For this assignment, I will try to somehow implement the k means algorithm with GPU acceleration. First, a simple k means kernel is built to accelerate 2D distance and cluster estimation. Then this is extended to 3D space, tested, and compared with open cv function to asses performance.
import math, matplotlib.pyplot as plt, operator, torch
import pycuda.autoinit
import pycuda.driver as drv
import numpy
from pycuda.compiler import SourceModule
import numpy as np
import cv2 as cv
from torch.distributions.multivariate_normal import MultivariateNormal
from torch import tensor
torch.set_printoptions(precision=3, linewidth=140, sci_mode=False)
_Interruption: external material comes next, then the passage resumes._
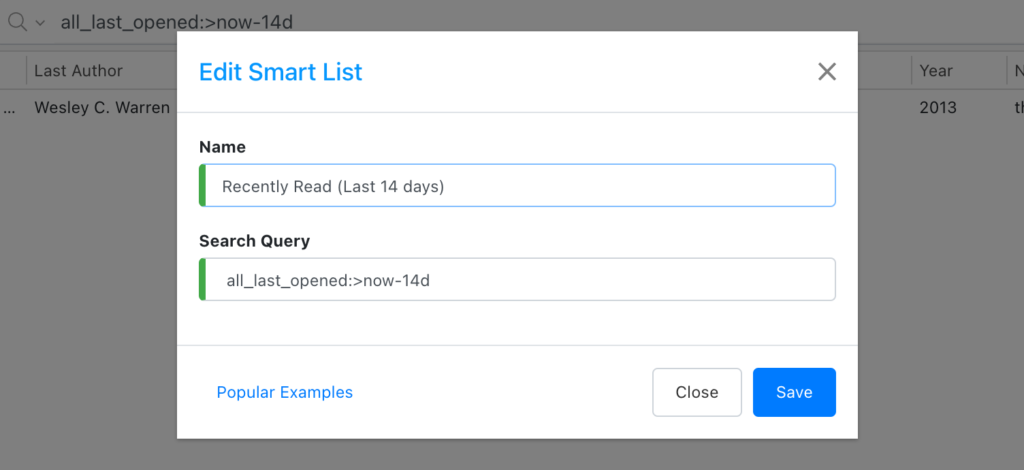Screen dimensions: 1024x470
Task: Sort by the Last Author column header
Action: (x=78, y=71)
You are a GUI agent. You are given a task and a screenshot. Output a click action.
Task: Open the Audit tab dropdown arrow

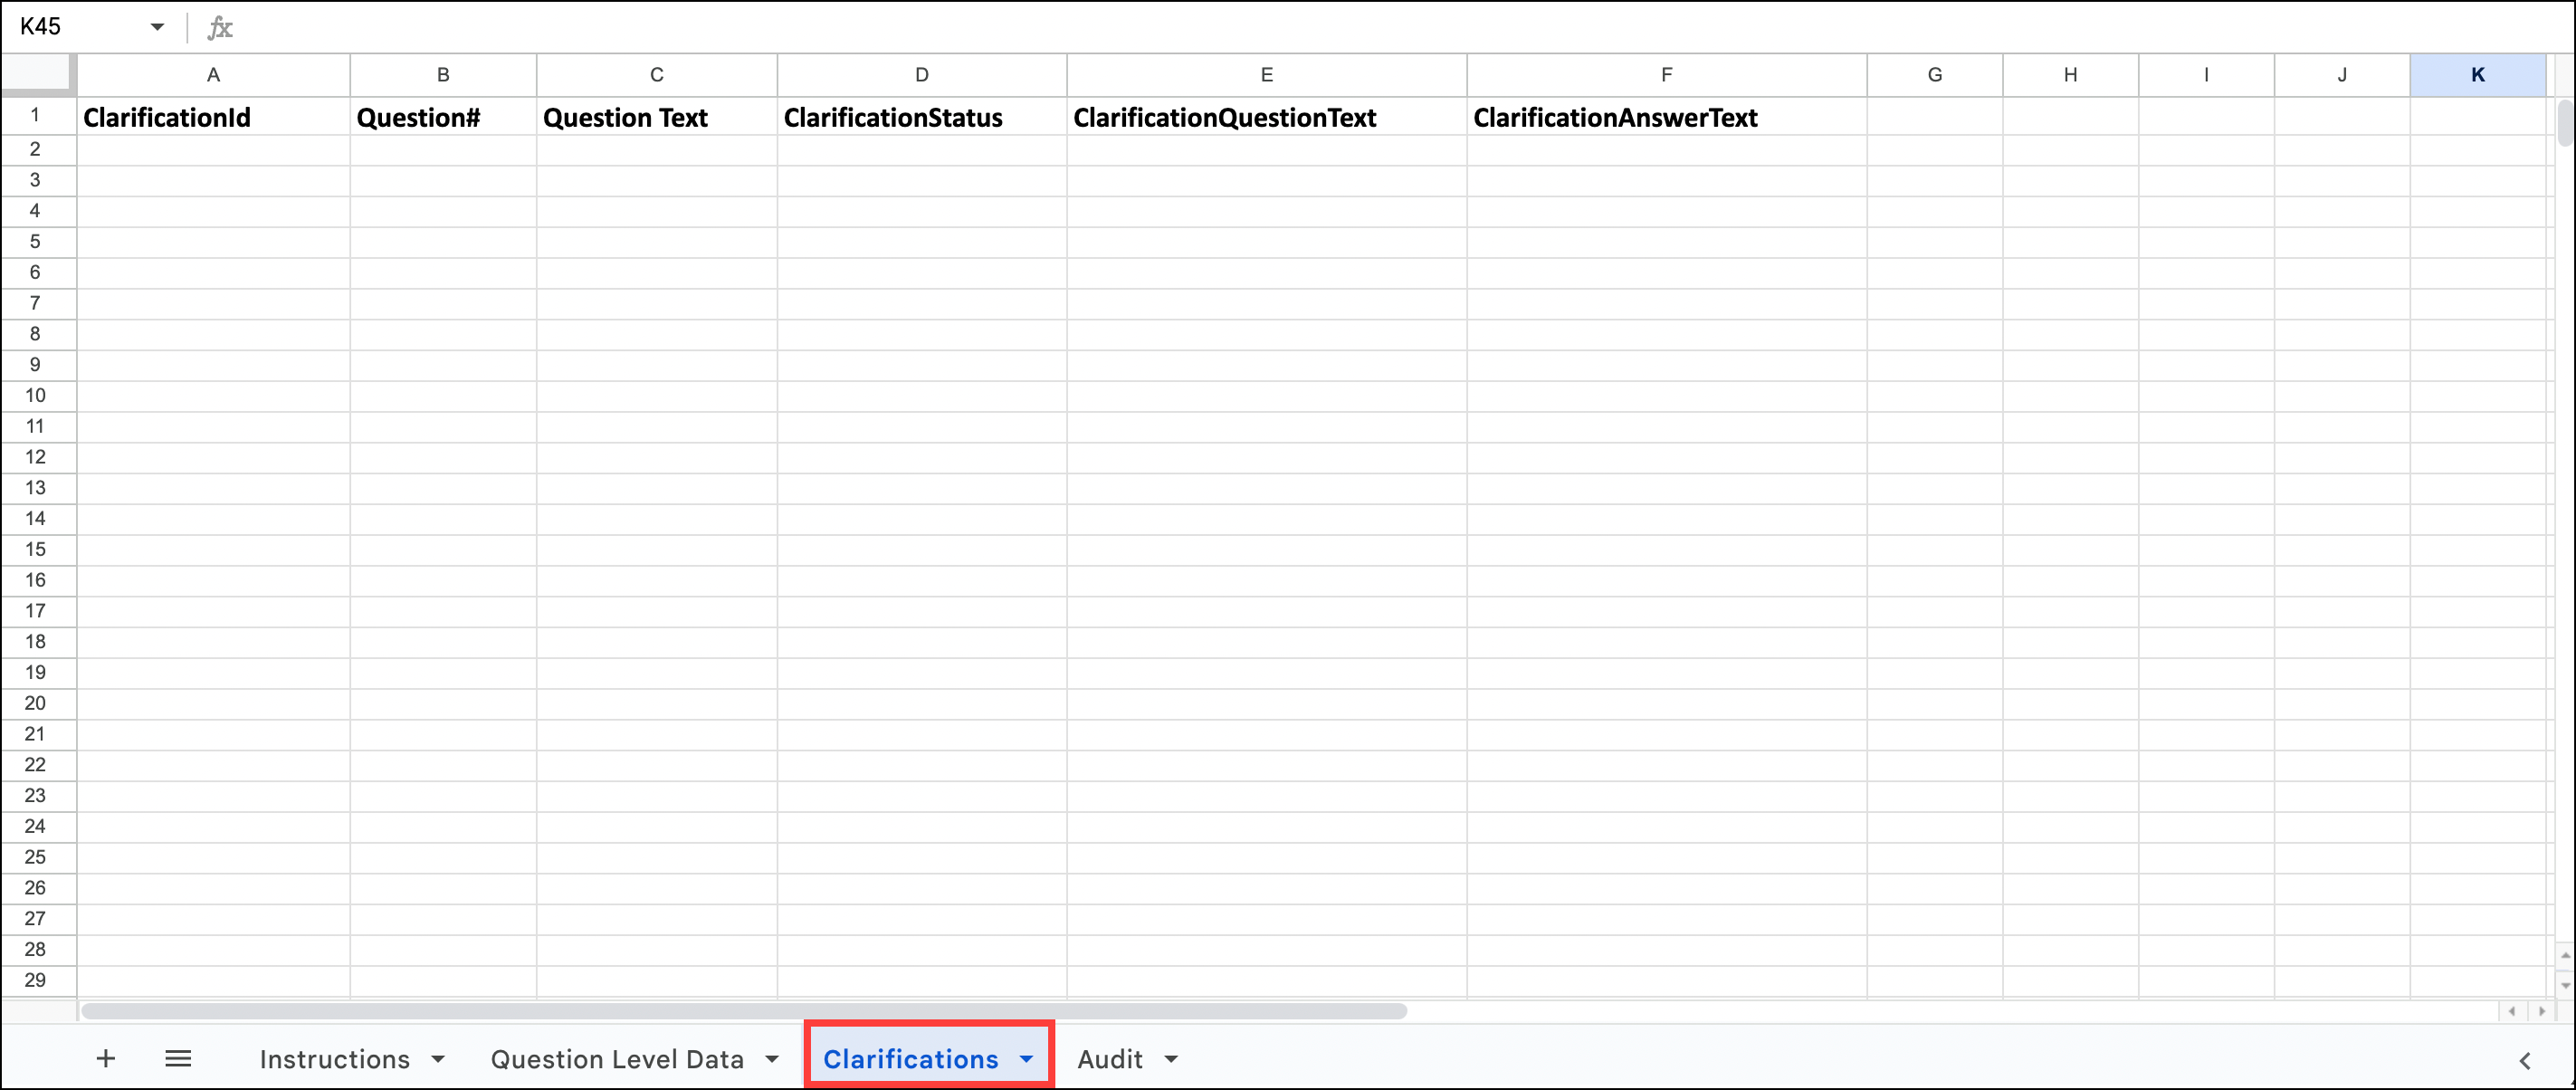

I know it is not necessary and consistency would be better but I will use both torch tensors and NumPy arrays to practice some transformations and functionalities. A set of toy data is generated first with PyTorch
def sample(m): return MultivariateNormal(m, torch.diag(tensor([5.,5.]))).sample((n_samples,))
n_clusters=6
n_samples =100
centroids = torch.rand(n_clusters, 2)*70-35
slices = [sample(c) for c in centroids]
data = torch.cat(slices)
plt.scatter(data[:,0],data[:,1],s=2)
<matplotlib.collections.PathCollection at 0x7f437efe1130>
Now I define two functions to initialize k centers a completely random point generator and a k-means++ principle that aims to maximize the initial distance over the selected centers.
def plus_plus(ds, k, random_state=42):
"""
Create cluster centroids using the k-means++ algorithm.
Parameters
----------
ds : numpy array
The dataset to be used for centroid initialization.
k : int
The desired number of clusters for which centroids are required.
Returns
-------
centroids : numpy array
Collection of k centroids as a numpy array.
Inspiration from here: https://stackoverflow.com/questions/5466323/how-could-one-implement-the-k-means-algorithm
"""
np.random.seed(random_state)
centroids = [ds[0]]
for _ in range(1, k):
dist_sq = np.array([min([np.inner(c-x,c-x) for c in centroids]) for x in ds])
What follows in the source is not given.